Notre dispositif est aujourd’hui bien rodé : d’abord un scan de la start-up pour identifier les grands projets prioritaires RH ; ensuite la mise disposition d’un ressource center qui comprend de nombreux outils opérationnels aisément implémentables dans les organisations (grille d’entretien annuel, template de proposition d’embauche, trame d’onboarding ou d’exit interview…) ; puis de nombreuses masterclass ou ateliers ad hoc tout au long de la vie de la start-up sur des thèmes jugés prioritaires (comment refondre une organisation ? ; Comment mettre en œuvre un plan d’action individuel ?…). Enfin, un soutien dans l’identification des candidats à tous les niveaux de développement de l’entreprise, notamment sur certains postes spécifiques et très stratégiques (COO, CPO…).

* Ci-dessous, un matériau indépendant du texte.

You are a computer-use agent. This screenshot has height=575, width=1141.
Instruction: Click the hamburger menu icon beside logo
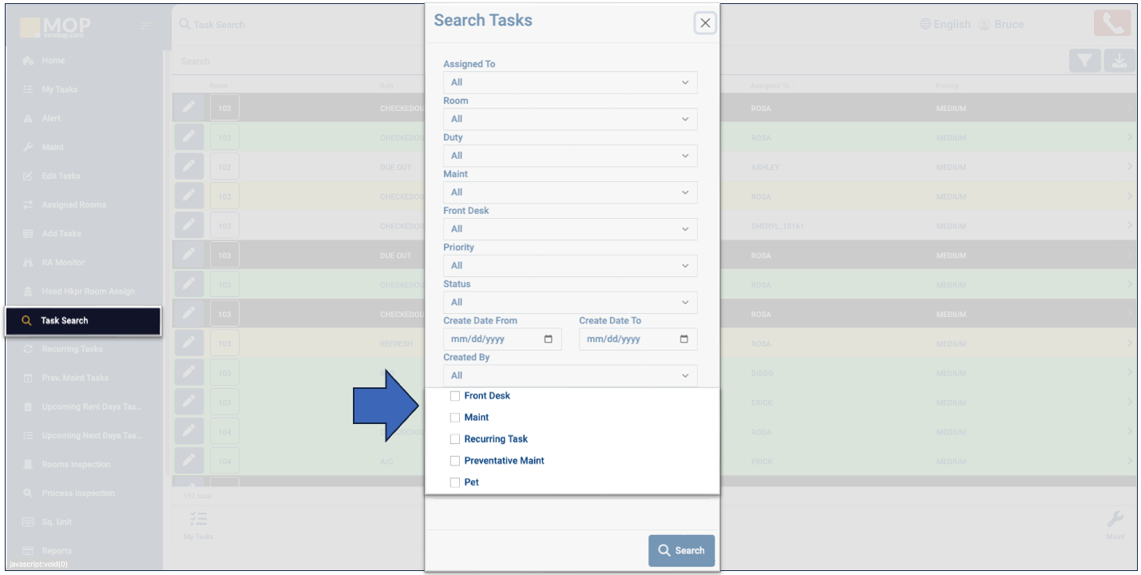[146, 26]
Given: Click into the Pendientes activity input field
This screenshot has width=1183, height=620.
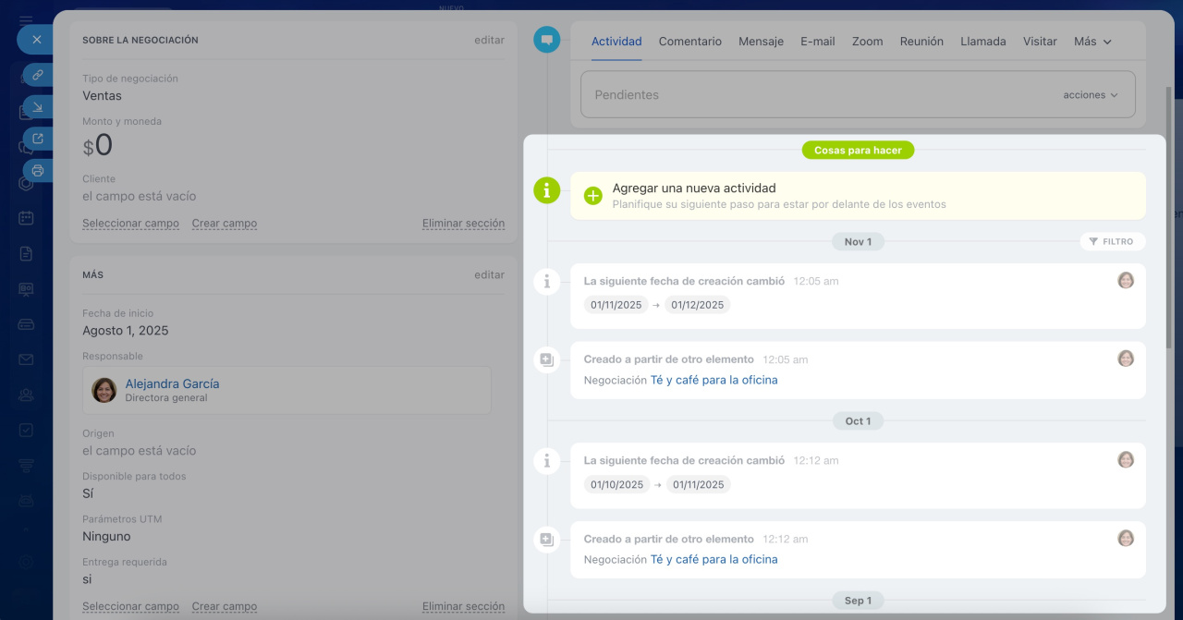Looking at the screenshot, I should tap(813, 95).
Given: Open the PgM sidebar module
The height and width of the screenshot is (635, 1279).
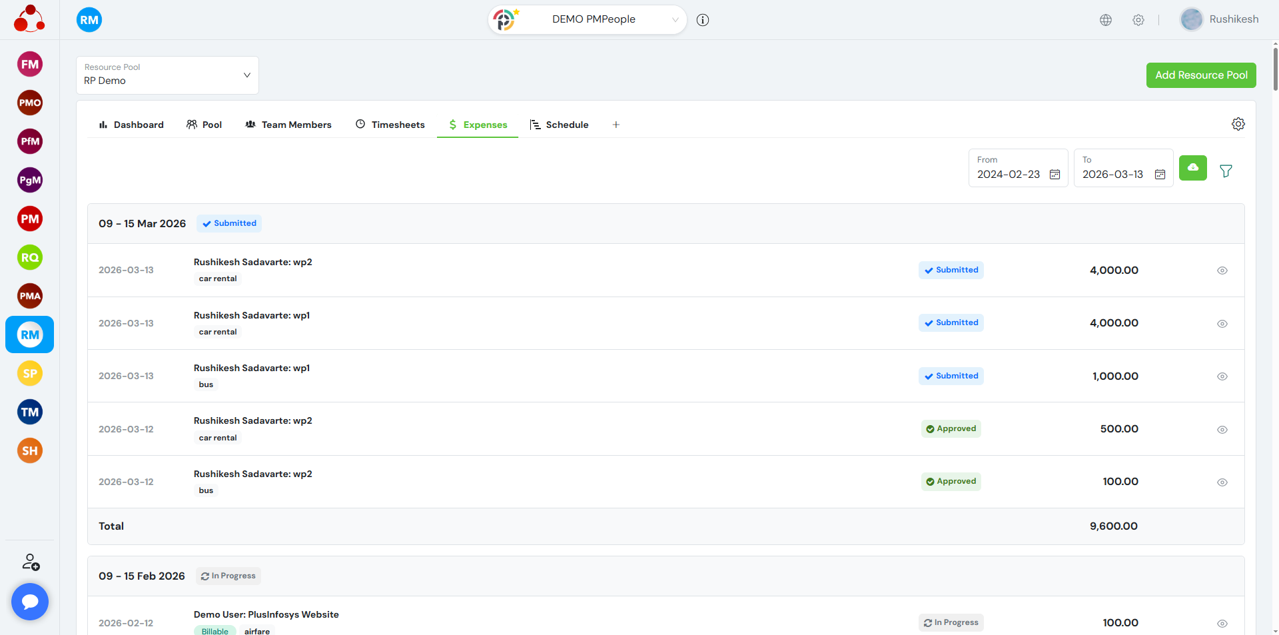Looking at the screenshot, I should pyautogui.click(x=30, y=180).
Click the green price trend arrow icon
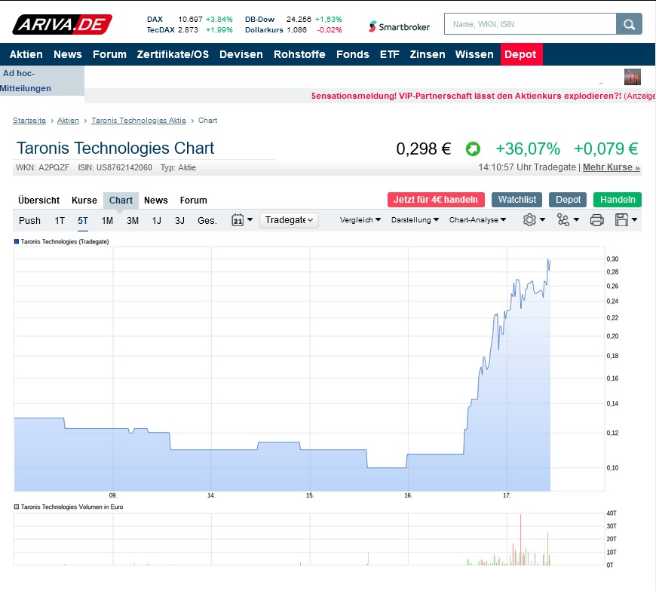This screenshot has width=656, height=591. [473, 149]
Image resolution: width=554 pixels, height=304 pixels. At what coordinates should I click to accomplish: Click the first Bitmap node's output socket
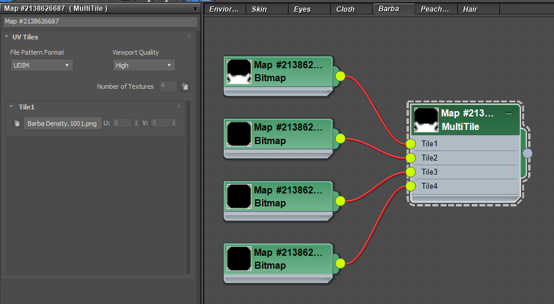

Les enjeux d’inclusivité des femmes — seules 7 % des femmes se destinent à une carrière dans le numérique — et des minorités dans les métiers de la tech » demeurent une problématique majeure pour la filière. Constatez-vous des progrès dans ce domaine ?
Anne-Sophie Delage : Segmenter et sectorialiser les enjeux d’inclusivité relève de l’erreur d’interprétation. Regardons globalement la réalité : les femmes ne possèdent que 1 % de la propriété dans le monde et représentent seulement 8 % des chefs d’État. Si l’on s’en tient à la tech, seuls 11 % des montants levés entre 2019 et 2021 l’ont été par des femmes, selon les données de l’association Sista. En bref, les questions d’inégalités femmes/hommes demeurent systémiques.
De mon point de vue, des progrès sont en effet constatés chaque jour. Mais nous restons loin de la parité. Ils s’expliquent par un changement de prisme qui gagne chaque jour du terrain. Des femmes entrepreneuses se sont imposées comme des roles models ; de plus en plus de jeunes filles sont élevées dans une logique d’indépendance financière ; des auteurs comme Titou Lecoq ou Ivan Jablonka ont contribué à faire tomber des barrières mentales. Et surtout, des dirigeants d’entreprise, notamment masculins, ont compris que la mixité des équipes demeurait un vecteur de performance opérationnelle, d’émulation et d’innovation. De notre côté, en bout de chaîne, nous travaillons évidemment sur ces enjeux. Nous organisons des masterclass et des formations pour nos participations ; nous créons des long lists de candidats, qui comprennent de plus en plus de femmes, afin d’assurer des shorts lists plus paritaires…
Yann-Maël Larher : Si l’on regarde les études d’opinion menées auprès des femmes en particulier, on peut constater qu’elles identifient des barrières à une carrière dans un univers tech et start-up : les préjugés sexistes, le syndrome de l’imposteur ou encore la difficulté de concilier vie familiale et carrière dans un environnement exigeant. Le temps, l’évolution des mentalités, les engagements des entreprises en faveur de la parité, voire le déploiement d’un arsenal législatif les feront peu à peu tomber. Mais, il faut aussi se placer du point de vue recrutement. Les femmes ne représentent aujourd’hui que moins d’un étudiant sur cinq dans les formations STEM. À terme, cela pose un problème systémique de recrutement pour les start-up qui, logiquement, voient affluer plus d’hommes sur les postes tech. L’un des travaux à engager est un renforcement de la visibilité des filières tech’ auprès des collégiennes et lycéennes pour combler ce gap. D’un point de vue global, c’est d’ailleurs un outil intéressant pour répondre à la pénurie de main-d’œuvre sur ces marchés.